◆ Supplied text

== Segment start ==

These days, the zombie has turned from the shuffling, flesh-guzzling monsters that first roamed the streets on that fateful night in 1968, to less gory, almost human creatures. US televison series iZombie, for example, which features a sentient zombie medical examiner, Olivia Moore, distinguishes between its thinking zombies and those who revert to primal, brain-eating beasts, affectionately referred to as “Romeros”.

Zombies like Olivia aren’t scary. And even more violent shows like The Walking Dead demonstrate ways that zombies can be controlled, or manipulated, while humans attempt to live some kind of normal life. At one point in the series, the group manage to ironically make a home in an abandoned prison, while zombies press against the fences outside.

But without Romero’s zombies, this modern outbreak could never have happened.

An independent triumph

Even those unfamiliar with horror films may recognise the iconic line, “They’re coming to get you, Barbara!”. The words are childishly intoned by a young man to his increasingly annoyed sister upon their arrival at a creepy Pennsylvania cemetery.

== Segment end ==

◆ What this task involves
Continue the piece on Romero's zombies and their legacy, starting right after its final sentence about the young man and his sister at the Pennsylvania cemetery.

◆ Raw data

== Segment start ==

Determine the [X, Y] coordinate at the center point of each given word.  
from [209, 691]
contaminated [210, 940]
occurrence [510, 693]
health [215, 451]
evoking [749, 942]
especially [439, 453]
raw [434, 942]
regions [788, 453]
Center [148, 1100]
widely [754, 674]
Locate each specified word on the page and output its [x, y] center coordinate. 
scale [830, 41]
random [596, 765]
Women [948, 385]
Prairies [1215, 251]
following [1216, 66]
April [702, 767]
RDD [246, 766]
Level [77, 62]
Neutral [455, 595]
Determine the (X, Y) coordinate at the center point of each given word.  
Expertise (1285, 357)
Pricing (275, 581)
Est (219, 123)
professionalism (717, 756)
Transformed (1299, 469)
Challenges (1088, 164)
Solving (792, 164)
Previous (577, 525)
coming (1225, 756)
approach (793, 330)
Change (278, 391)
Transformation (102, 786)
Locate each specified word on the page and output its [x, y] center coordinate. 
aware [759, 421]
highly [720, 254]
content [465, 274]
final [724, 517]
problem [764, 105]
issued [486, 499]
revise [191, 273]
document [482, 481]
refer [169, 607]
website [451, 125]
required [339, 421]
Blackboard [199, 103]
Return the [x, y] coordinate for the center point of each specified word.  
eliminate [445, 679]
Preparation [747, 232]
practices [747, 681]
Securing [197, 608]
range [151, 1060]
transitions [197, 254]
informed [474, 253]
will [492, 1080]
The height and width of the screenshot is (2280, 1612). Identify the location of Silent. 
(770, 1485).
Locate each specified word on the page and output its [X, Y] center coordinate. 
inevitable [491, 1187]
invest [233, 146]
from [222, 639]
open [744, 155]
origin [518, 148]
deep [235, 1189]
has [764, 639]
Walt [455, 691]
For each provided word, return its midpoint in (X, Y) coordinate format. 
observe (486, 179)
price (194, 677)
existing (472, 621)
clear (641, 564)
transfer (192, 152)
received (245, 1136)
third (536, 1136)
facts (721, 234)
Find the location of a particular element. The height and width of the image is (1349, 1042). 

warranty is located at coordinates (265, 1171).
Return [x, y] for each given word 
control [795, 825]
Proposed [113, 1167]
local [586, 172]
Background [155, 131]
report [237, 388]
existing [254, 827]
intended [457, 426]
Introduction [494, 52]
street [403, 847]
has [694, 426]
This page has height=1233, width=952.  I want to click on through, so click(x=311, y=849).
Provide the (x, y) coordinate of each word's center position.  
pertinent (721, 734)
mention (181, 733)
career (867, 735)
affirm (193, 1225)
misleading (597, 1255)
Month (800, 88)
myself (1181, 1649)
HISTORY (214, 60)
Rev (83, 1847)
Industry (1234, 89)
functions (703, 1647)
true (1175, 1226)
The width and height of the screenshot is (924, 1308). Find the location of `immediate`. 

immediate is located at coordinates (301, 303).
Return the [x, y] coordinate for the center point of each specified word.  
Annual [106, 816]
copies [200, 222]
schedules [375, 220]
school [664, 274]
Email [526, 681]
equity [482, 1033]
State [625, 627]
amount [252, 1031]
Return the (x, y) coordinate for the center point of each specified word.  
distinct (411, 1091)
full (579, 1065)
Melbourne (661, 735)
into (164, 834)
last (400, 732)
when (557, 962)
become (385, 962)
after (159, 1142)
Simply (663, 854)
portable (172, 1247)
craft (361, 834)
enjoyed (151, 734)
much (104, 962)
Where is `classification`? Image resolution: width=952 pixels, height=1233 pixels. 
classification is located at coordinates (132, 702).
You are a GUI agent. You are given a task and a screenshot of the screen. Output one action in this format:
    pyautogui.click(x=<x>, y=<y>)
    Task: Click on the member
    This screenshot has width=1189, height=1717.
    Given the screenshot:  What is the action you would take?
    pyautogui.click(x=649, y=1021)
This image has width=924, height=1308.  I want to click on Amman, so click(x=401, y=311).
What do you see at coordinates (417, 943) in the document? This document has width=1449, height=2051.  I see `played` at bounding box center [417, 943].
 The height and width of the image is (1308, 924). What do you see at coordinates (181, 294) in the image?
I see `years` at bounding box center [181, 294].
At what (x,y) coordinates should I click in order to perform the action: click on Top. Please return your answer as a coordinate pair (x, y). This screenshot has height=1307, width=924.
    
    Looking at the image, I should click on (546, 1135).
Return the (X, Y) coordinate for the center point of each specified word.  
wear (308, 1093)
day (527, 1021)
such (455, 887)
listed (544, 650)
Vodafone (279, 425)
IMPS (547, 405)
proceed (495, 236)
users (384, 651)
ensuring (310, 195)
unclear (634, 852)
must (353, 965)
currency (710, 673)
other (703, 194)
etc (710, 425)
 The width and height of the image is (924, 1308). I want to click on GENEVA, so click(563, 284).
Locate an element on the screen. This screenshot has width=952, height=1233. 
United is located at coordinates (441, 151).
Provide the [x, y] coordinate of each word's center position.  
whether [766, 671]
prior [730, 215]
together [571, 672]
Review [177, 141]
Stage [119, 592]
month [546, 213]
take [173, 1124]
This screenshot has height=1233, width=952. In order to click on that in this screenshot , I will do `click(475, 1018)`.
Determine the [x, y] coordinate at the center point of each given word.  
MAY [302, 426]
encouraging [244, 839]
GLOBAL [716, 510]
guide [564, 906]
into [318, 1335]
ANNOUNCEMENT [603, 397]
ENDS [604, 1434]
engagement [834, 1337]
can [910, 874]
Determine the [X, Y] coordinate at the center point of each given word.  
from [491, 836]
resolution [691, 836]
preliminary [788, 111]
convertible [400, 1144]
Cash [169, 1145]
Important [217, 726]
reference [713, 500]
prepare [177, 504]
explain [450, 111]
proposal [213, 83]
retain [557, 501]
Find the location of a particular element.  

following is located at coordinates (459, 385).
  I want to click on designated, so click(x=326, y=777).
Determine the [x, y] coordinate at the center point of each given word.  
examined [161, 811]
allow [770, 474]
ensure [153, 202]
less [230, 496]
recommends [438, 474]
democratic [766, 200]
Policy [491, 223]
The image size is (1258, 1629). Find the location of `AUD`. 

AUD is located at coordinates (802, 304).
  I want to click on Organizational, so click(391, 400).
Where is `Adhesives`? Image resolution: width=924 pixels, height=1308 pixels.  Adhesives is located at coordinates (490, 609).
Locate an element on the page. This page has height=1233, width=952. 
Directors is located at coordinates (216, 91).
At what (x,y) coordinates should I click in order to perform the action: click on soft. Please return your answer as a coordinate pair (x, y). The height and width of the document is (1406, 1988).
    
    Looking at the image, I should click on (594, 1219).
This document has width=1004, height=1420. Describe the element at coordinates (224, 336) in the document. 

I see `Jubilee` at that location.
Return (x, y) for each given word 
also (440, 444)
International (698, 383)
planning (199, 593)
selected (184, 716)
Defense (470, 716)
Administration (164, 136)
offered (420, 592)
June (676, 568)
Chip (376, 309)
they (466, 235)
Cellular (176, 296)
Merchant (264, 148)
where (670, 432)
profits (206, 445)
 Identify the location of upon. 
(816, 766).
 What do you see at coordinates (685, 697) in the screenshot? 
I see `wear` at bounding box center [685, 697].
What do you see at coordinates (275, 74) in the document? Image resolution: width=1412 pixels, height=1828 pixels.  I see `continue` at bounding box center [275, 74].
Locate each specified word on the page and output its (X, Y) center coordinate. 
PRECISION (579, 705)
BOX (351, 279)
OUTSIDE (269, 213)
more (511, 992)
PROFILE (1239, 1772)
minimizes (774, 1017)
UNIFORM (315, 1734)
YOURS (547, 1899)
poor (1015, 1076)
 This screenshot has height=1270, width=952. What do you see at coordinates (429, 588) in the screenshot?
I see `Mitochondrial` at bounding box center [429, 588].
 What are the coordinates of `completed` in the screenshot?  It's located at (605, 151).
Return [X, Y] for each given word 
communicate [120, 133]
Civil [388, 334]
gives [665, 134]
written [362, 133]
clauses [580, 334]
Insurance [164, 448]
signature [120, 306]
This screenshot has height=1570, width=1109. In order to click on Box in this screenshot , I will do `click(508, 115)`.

== Segment end ==

◆ Exercise response
Unaware that the dead really have started to rise from their graves and stalk the living for their flesh, this apparently harmless moment of irreverent humour marks the beginning of Night of the Living Dead – to this day one of the most influential horror films ever made.

Produced with little more than US$100,000, the film went on to gross millions, and totally reshaped the landscape of independent film-making in the process. It also kick-started the career of a director who would contribute many other gems to the horror canon, from the bio-weapon nightmares of The Crazies (1973)remade in 2010 – to the psycho-sexual backwater vampire in Martin (1978), and Stephen King’s screenwriting debut, Creepshow (1982).

But, more importantly, it refashioned the shuffling, possessed zombie of the 1930s and 1940s as a cannibalistic, unstoppable “force majeure”; a monster more in tune with the late capitalist times. These were creatures that were more than mere flesh-eaters, Romero’s zombies communicated and made plans, and would eventually learn to think and feel.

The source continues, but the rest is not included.